• **SOURCE MATERIAL**

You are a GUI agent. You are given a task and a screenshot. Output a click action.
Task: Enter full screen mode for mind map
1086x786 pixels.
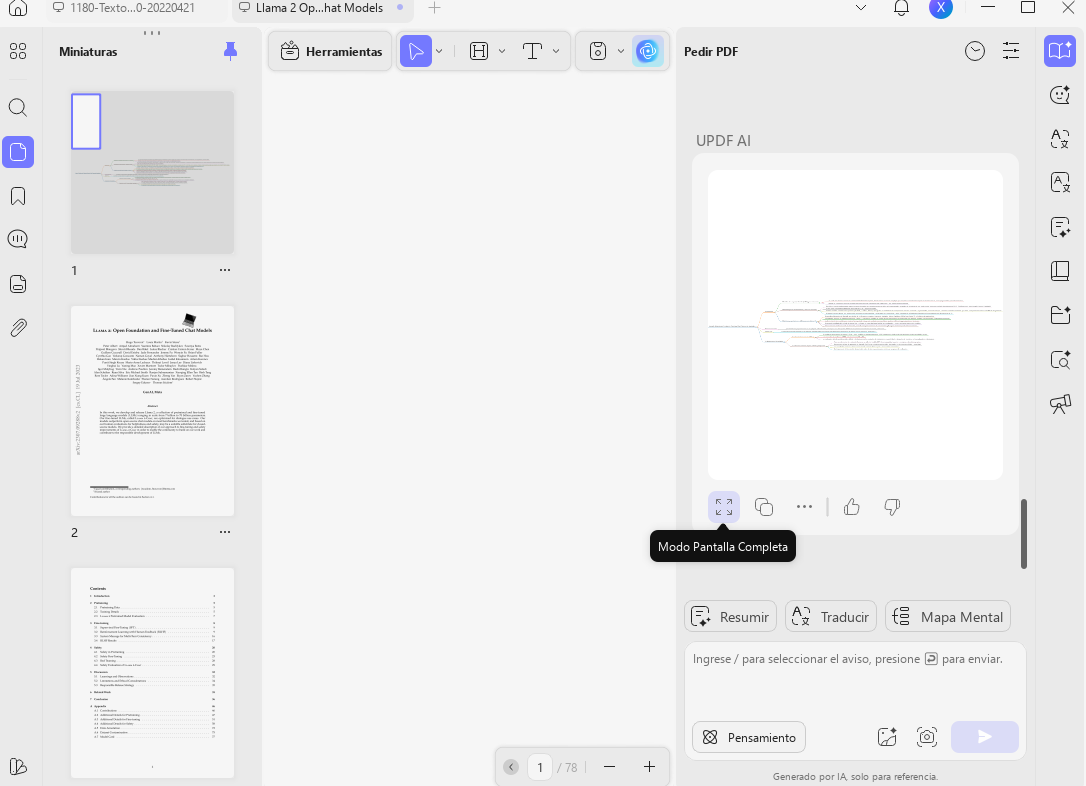[x=724, y=507]
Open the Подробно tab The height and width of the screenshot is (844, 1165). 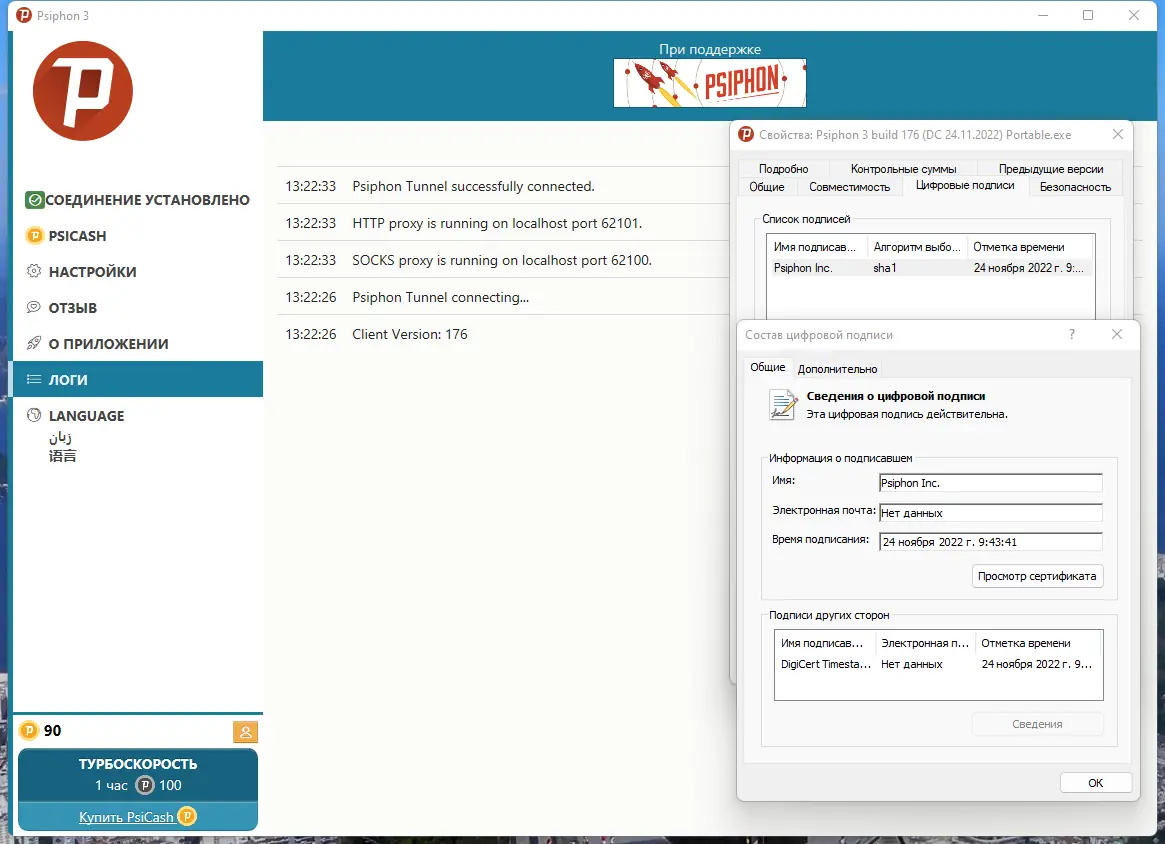(x=784, y=168)
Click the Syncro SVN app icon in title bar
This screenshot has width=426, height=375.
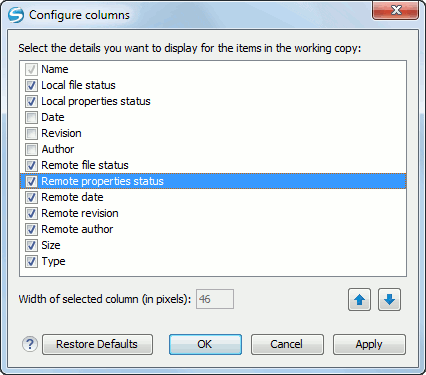click(16, 15)
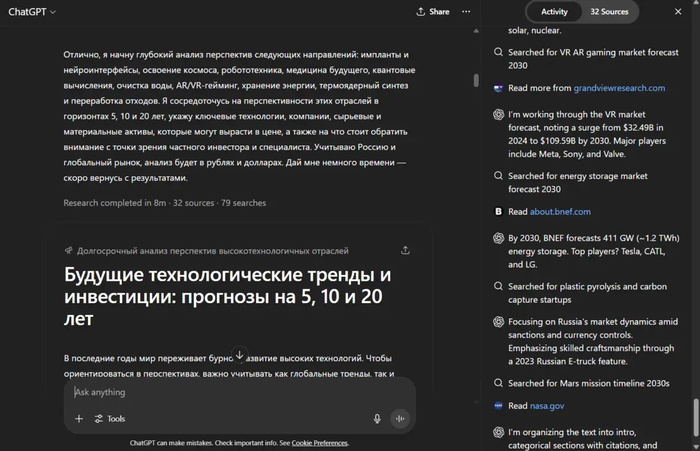
Task: Open the report titled Будущие технологические тренды
Action: click(228, 296)
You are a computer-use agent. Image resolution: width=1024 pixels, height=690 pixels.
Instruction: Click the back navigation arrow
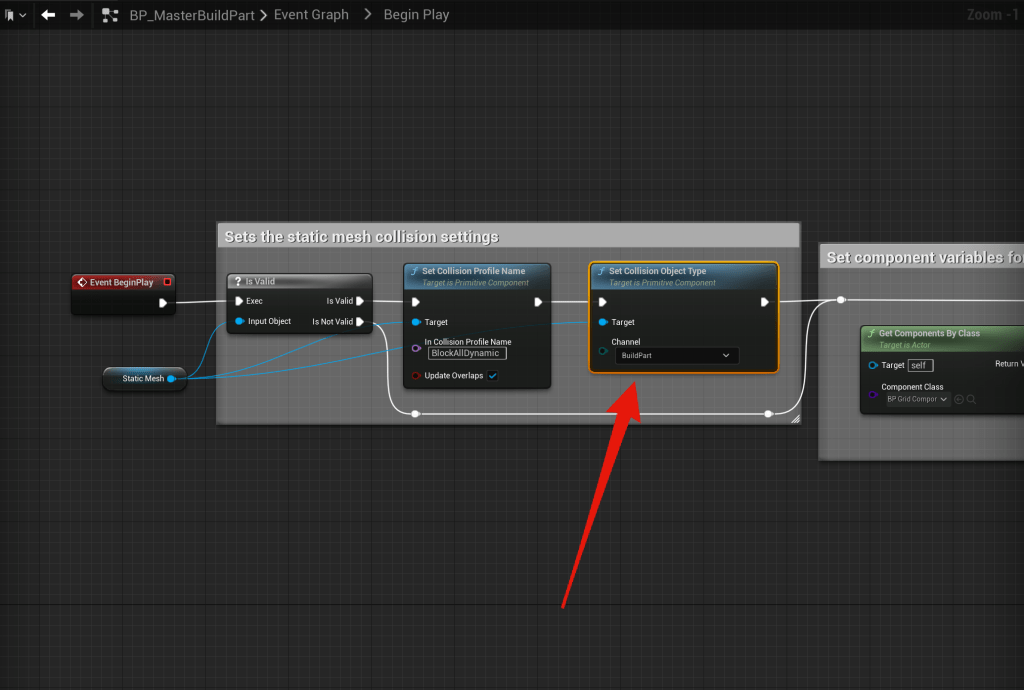(x=47, y=15)
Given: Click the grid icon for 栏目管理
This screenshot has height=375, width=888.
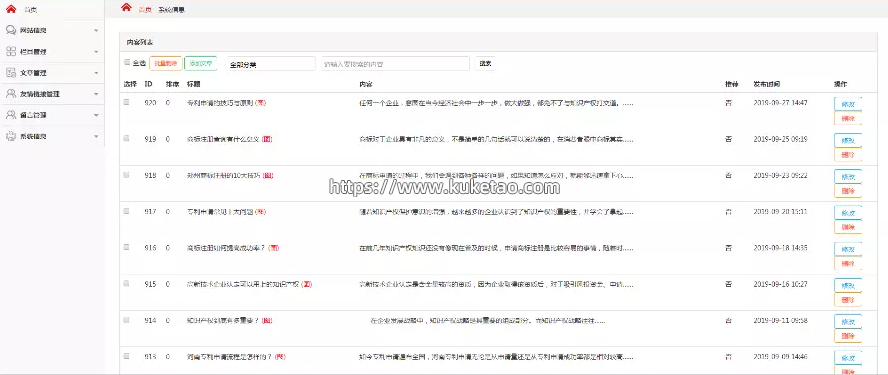Looking at the screenshot, I should point(11,52).
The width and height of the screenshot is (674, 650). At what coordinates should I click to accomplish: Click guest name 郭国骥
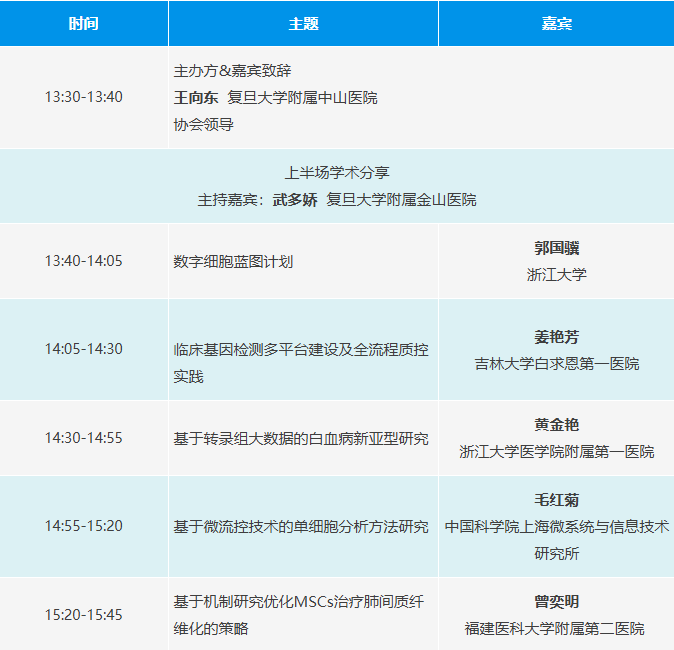click(x=556, y=248)
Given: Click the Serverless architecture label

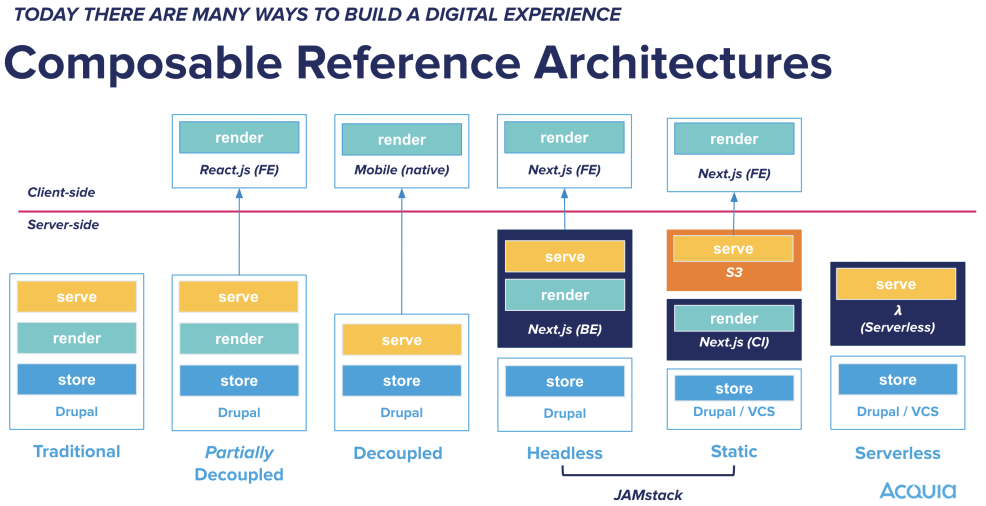Looking at the screenshot, I should [897, 453].
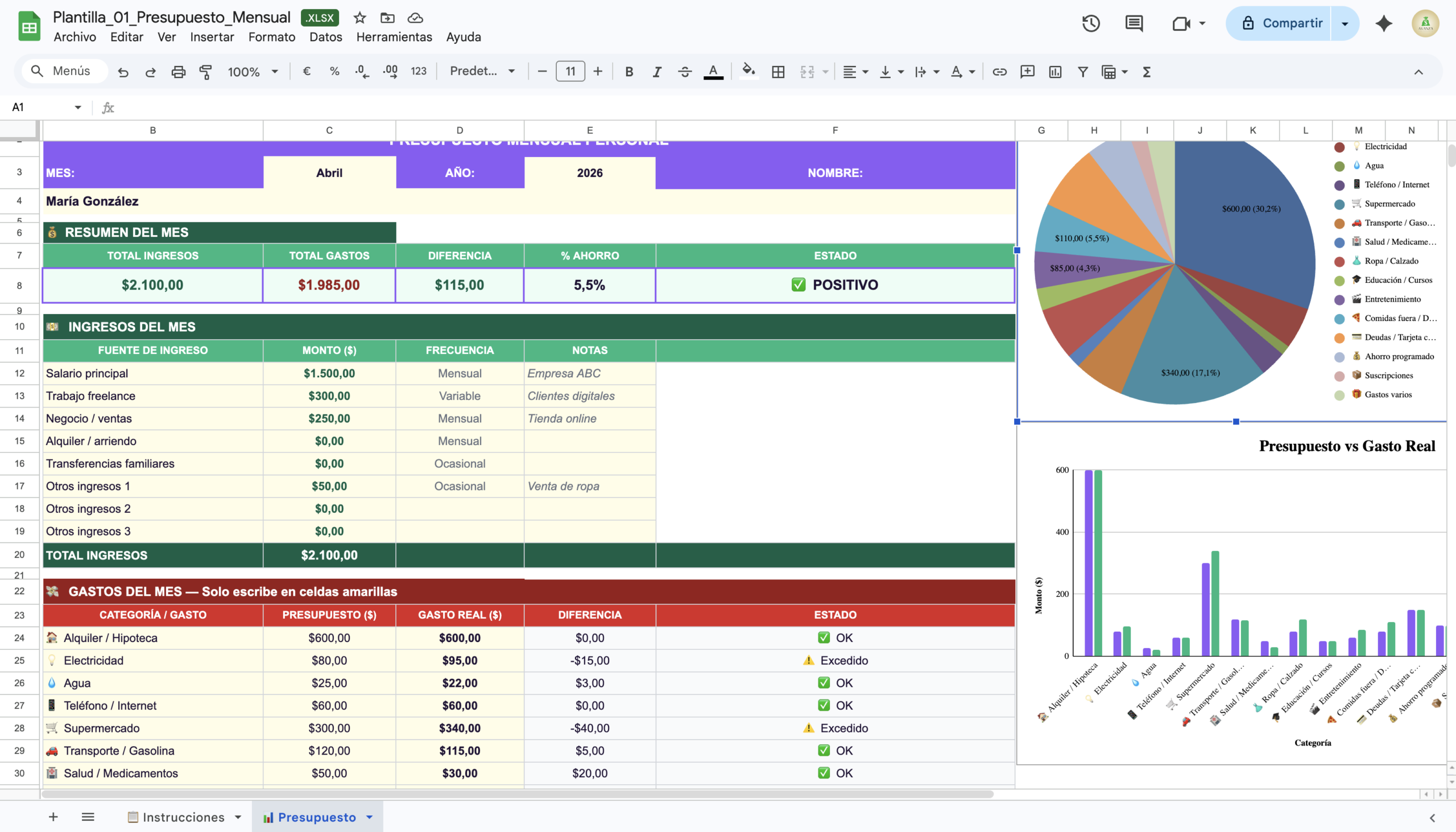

• **GOAL**
Print again, unchanged, the part of the listing above that opens with the line containing "Given: Click the grid icon for 栏目管理" and runs through the end of the listing, leaving the pictures out.

• **EXERCISE OUTPUT**
Given: Click the grid icon for 栏目管理
This screenshot has height=375, width=888.
Looking at the screenshot, I should point(11,52).
The width and height of the screenshot is (674, 650). At what coordinates should I click to accomplish: Click guest name 郭国骥
click(x=556, y=248)
Given: Click the Serverless architecture label

Looking at the screenshot, I should [897, 453].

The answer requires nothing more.